Tawnies are amber-coloured to brown, and nutty-dried-fruit-figgy in flavour thanks to years of slow, controlled oxidation in large wooden barrels or vats. They go by two names, either Colheita (specifying a vintage) or Aged Tawny (with a number of decades declared on the label, from 10 to 40 years). Aged tawny is leaner and more spirit the more decades it declares. When to drink & Food pairings Colheitas and Aged Tawnies are best served chilled, summer or winter. They might be an aperitif, or drunk at the end of the meal, perhaps with walnuts to nibble. 10 or 20-year-old are the best of all ports for Stilton, and delicious with Portugal’s star cheese, Queijo Serra da Estrela.
Ruby Ports, where the Vintage port is the other top-end style, are redder, firmer, slightly sweeter and fruitier than tawny. You can really taste the sweet ripeness of the hot sun of the Douro Valley in this style of port. In years of old, vintage port had to be kept for years for its tough tannin and spirit to soften to drinkability. Now the spirit used to fortify port is of finer quality, and modern methods in vineyard, cellar and warehouse make vintage port a more balanced, less tannic wine that is drinkable after only a few years, although it will still age and develop complexity. There are numerous more modest categories, like Crusted, Late-Bottled Vintage (LBV), Late Bottled, Reserve, Premium Ruby and Ruby. When to drink & Food pairings Ruby is best drunk at cool room temperature, and is good with certain cheeses, Queijo Serra da Estrela, Queijo de Azeitão, Cheddar, even strong, unpasteurized Brie in the case of LBV. They are also a good match with bitter chocolate or coffee desserts. The French drink this style of port as an aperitif, the English after the meal – take your pick.
White ports come in various levels of sweetness. Seco (dry) is actually quite sweet, meio seco (medium dry) pretty sweet, and doce a drink for the seriously sweet of tooth. A new style of port, sweet, fortified and rosé, this is made to drink chilled and neat, or in cocktails.
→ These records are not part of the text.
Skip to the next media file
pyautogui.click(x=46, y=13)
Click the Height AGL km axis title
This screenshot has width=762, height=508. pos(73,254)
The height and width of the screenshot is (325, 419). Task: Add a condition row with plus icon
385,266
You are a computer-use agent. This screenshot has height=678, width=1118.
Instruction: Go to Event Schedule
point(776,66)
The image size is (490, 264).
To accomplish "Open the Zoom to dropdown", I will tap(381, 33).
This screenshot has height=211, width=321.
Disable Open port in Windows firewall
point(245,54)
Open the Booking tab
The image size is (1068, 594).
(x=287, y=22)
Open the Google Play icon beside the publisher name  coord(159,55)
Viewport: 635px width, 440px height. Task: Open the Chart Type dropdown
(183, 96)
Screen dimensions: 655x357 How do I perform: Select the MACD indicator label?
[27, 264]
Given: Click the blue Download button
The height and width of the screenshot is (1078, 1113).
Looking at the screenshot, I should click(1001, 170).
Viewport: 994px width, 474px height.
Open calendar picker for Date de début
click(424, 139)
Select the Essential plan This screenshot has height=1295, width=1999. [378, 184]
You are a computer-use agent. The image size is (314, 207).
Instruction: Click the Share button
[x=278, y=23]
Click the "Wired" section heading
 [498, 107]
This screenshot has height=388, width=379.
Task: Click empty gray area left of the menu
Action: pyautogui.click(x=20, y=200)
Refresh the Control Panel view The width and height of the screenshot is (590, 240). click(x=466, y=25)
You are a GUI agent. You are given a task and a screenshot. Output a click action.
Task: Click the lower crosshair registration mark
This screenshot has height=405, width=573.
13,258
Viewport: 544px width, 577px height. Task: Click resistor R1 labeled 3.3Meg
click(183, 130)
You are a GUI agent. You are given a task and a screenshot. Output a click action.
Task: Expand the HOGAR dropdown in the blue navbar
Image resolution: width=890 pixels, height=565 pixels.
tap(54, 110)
When to drink & Food pairings White Ports are drunk as an aperitif, sometimes mixed with tonic, neat on ice, or in cocktails. There are also more expensive, longer-wood-aged versions with a nuttier flavour, also best chilled and served as an aperitif.
The Port Wine is divided into three big families, White, Tawny and Ruby, being the first made from white grapes and the other two, from red grapes. The White Port offers a range of colors that can vary from pale white to amber. The Ruby family admits red tonality that extends from light red, to very dark red, almost black. The tawny family usually extends from colors like auburn, copper and amber.